Repeat each record below exactly, dropping the pictures.
————————
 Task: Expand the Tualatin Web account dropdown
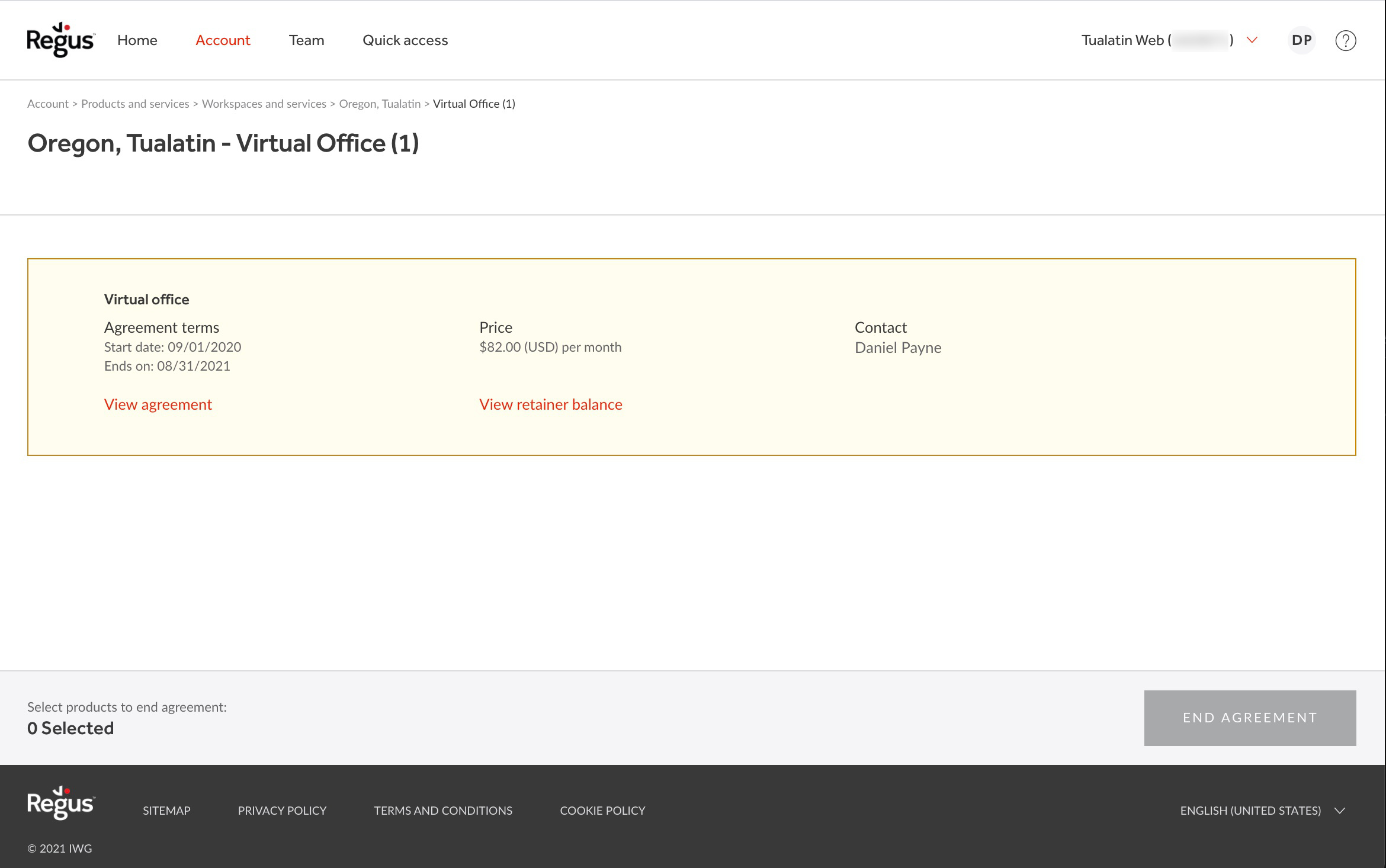pos(1252,40)

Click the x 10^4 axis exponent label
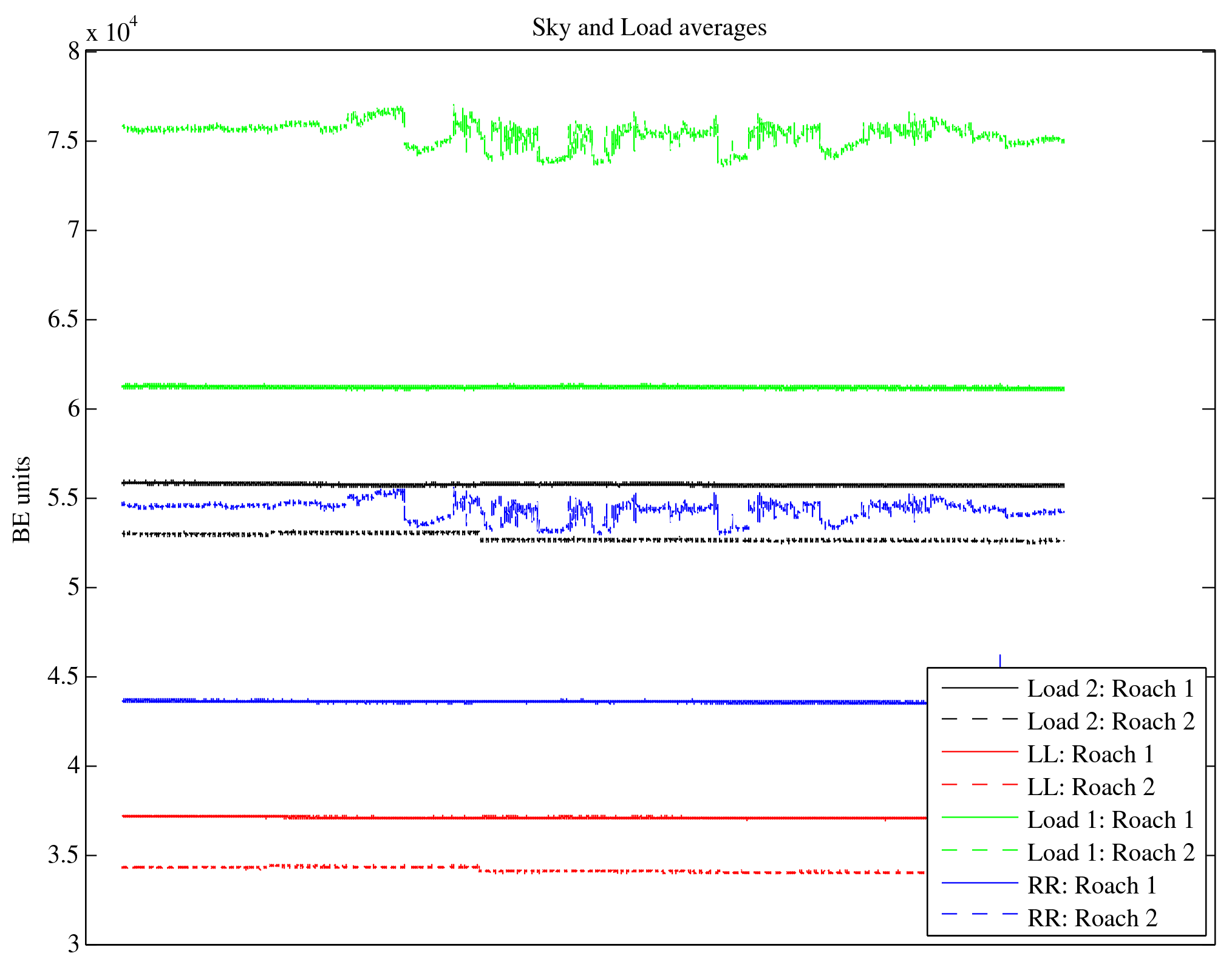point(112,30)
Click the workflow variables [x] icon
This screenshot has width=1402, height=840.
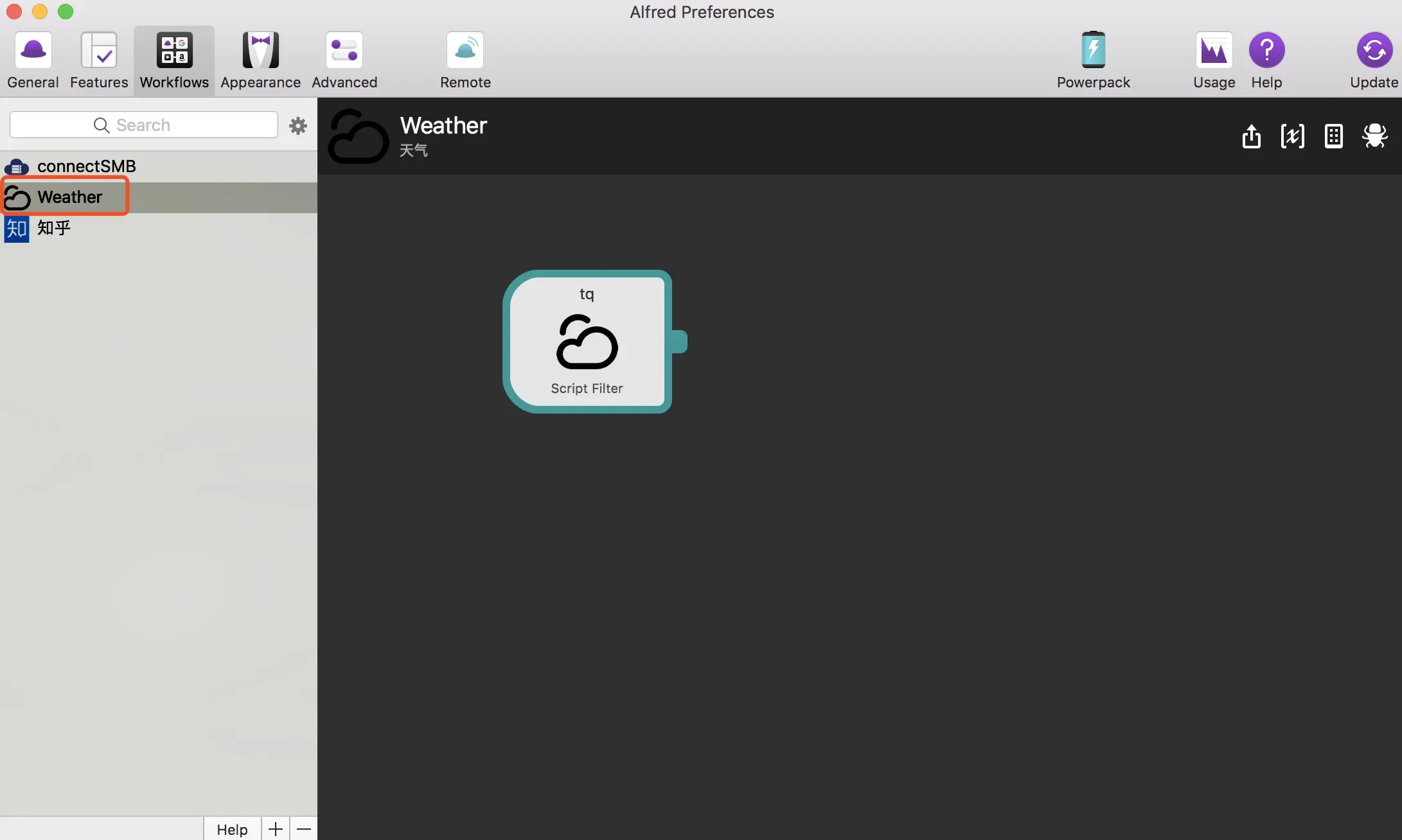click(x=1292, y=136)
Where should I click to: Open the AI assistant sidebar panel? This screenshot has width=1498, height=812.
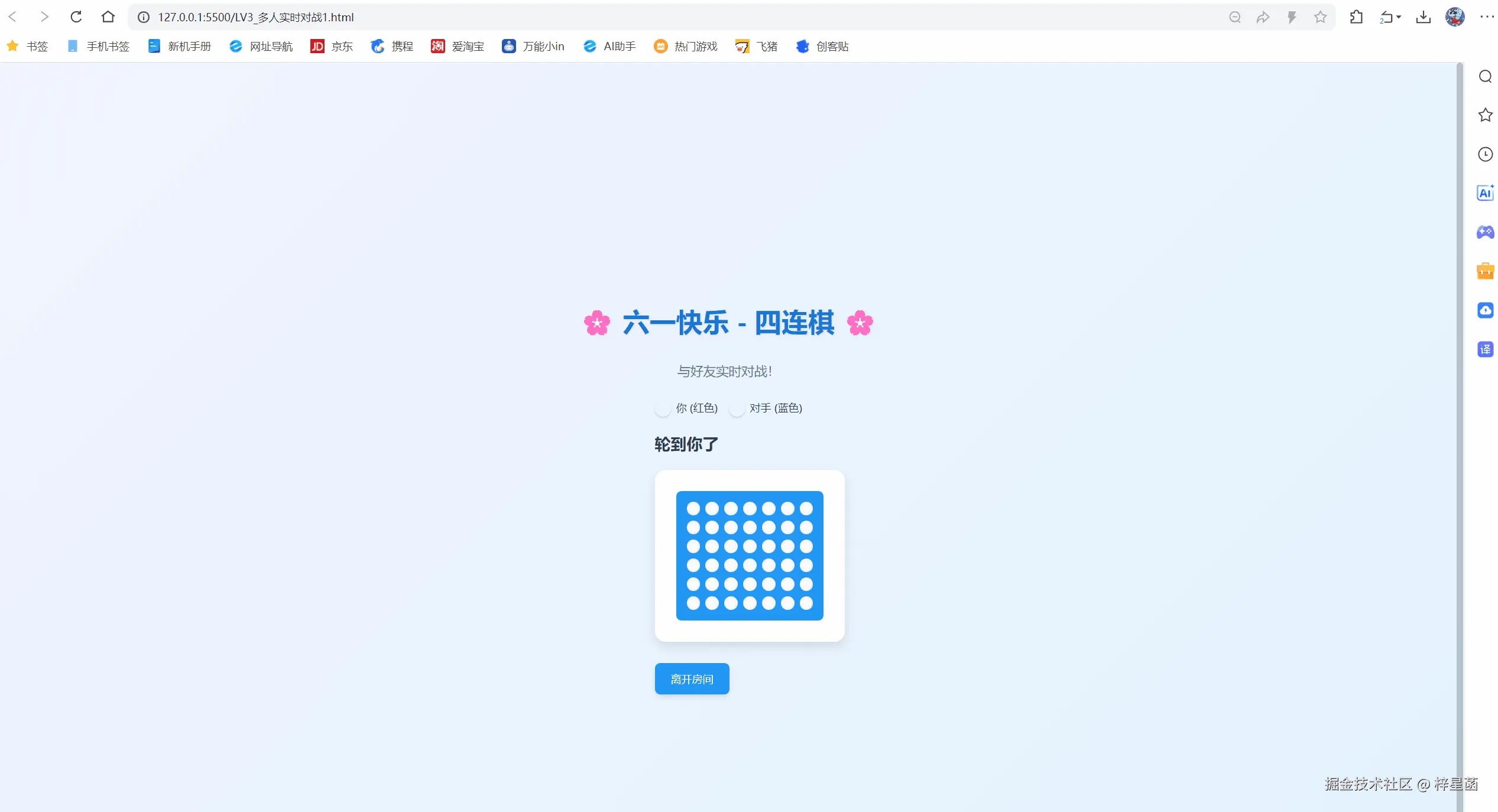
————————
> _ANSWER SPACE_:
 Task: Expand the Tualatin Web account dropdown
pos(1252,40)

Click the x 10^4 axis exponent label
point(112,30)
Click the workflow variables [x] icon
This screenshot has width=1402, height=840.
click(x=1292, y=136)
Where should I click to: Open the AI assistant sidebar panel? This screenshot has width=1498, height=812.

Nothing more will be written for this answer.